# Counting

• May 8th 2010, 08:24 PM
chubbs145
Counting
In how many ways can 6 different candies be passed out to nine people if everyone can receive just one?

can we just assume that they have a choice of 6 each time? Like:
6*6*6*6*6*6*6*6*6

The next problem asks the same question but in this case everyone can have any number of candies....if the first part isn't right then this part won't be right.

Any clarification?
• May 8th 2010, 09:16 PM
slovakiamaths
Quote:

Originally Posted by chubbs145
In how many ways can 6 different candies be passed out to nine people if everyone can receive just one?

can we just assume that they have a choice of 6 each time? Like:
6*6*6*6*6*6*6*6*6

The next problem asks the same question but in this case everyone can have any number of candies....if the first part isn't right then this part won't be right.

Any clarification?

$^9c_6=\frac{9*8*7}{3*2*1}=84$
• May 9th 2010, 04:14 AM
Plato
Quote:

Originally Posted by chubbs145
In how many ways can 6 different candies be passed out to nine people if everyone can receive just one?

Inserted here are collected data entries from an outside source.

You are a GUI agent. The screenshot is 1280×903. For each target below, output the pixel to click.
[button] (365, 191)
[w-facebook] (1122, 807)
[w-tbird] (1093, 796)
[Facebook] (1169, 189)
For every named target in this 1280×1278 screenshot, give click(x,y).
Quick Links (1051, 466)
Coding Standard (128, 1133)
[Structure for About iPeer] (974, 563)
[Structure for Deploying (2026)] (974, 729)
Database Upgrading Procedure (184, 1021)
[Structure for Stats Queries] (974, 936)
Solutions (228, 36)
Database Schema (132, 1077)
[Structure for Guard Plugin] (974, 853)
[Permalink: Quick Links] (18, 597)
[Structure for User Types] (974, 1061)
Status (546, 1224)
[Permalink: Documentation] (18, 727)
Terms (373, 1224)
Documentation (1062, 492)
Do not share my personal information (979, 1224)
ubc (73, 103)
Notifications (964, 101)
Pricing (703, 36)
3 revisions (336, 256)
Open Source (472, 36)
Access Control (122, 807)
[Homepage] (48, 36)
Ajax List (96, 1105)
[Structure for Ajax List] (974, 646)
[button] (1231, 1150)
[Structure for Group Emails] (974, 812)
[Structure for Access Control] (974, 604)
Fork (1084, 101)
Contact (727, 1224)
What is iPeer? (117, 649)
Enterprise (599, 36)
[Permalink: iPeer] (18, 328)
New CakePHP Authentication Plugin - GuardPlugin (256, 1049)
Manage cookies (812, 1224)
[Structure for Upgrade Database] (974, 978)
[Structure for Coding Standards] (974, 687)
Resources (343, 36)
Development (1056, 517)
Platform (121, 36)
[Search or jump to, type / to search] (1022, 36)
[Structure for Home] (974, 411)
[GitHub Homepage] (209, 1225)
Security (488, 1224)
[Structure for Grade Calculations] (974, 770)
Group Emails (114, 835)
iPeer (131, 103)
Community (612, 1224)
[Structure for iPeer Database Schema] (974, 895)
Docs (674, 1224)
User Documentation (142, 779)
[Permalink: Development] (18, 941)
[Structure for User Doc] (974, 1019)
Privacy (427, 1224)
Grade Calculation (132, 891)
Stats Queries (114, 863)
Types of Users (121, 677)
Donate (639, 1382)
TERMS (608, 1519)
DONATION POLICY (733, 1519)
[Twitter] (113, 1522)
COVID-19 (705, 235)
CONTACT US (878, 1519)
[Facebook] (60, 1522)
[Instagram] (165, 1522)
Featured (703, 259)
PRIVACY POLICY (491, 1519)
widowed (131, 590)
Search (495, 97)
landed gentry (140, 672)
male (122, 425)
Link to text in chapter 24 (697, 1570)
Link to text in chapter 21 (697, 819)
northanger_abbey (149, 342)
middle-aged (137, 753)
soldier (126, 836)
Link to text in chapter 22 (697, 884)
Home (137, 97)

This is a simple permutation: $^9\mathcal{P}_6=\frac{9!}{(9-6)!}=9\cdot 8\cdot 7\cdot 6\cdot 5\cdot 4~$.
• May 9th 2010, 04:34 AM
Soroban
Hello, chubbs145!

Quote:

In how many ways can 6 different candies be passed out to nine people
if everyone can receive just one?

Plato is absolutely correct!

Quote:

The next problem asks the same question
but in this case, everyone can have any number of candies.

For each of the 6 candies, there are 9 choices of people to give it to.

Answer: . $9^6 \:=\:531,\!441$ ways.